▶ [Saved data entries]

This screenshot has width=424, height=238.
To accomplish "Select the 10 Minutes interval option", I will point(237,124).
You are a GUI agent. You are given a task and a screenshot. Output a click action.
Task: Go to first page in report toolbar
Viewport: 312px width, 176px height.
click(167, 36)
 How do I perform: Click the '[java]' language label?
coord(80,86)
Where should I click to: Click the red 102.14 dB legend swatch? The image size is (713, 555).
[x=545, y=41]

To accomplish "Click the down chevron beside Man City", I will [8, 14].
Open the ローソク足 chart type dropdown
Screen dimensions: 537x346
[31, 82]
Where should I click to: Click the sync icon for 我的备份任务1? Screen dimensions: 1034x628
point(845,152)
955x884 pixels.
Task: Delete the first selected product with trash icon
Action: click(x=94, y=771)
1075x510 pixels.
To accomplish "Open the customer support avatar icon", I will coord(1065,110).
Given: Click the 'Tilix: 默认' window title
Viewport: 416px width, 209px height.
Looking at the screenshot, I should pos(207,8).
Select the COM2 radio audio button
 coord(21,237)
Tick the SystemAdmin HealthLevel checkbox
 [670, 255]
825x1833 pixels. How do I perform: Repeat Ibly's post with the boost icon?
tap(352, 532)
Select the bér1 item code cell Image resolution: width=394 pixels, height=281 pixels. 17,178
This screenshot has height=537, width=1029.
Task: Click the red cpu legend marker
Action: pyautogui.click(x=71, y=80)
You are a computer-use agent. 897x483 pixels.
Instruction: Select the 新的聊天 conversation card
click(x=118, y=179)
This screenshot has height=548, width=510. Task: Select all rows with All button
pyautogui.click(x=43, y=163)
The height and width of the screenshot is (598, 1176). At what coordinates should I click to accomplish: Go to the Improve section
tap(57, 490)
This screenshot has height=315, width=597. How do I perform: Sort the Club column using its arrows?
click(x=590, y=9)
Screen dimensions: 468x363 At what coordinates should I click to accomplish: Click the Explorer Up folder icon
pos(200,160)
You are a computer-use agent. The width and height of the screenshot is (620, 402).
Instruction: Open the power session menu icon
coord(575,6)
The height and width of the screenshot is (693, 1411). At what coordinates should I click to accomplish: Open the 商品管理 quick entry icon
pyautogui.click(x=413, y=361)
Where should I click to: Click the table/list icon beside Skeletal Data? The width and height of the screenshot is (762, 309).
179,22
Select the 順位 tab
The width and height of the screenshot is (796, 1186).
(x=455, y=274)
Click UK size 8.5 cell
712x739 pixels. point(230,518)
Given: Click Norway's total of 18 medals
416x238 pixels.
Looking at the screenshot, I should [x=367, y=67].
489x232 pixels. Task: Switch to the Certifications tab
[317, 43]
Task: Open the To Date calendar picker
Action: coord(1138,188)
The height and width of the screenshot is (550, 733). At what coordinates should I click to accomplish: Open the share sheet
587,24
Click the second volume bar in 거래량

▶ [Task statement]
Which lines hold the word "agent"? Copy each of them from the records.

▶ [Task solution]
You are a GUI agent. You are given a task and a screenshot. Output a click action.
You are a computer-use agent. 897x483 pixels.
You are a computer-use agent. The width and height of the screenshot is (620, 402).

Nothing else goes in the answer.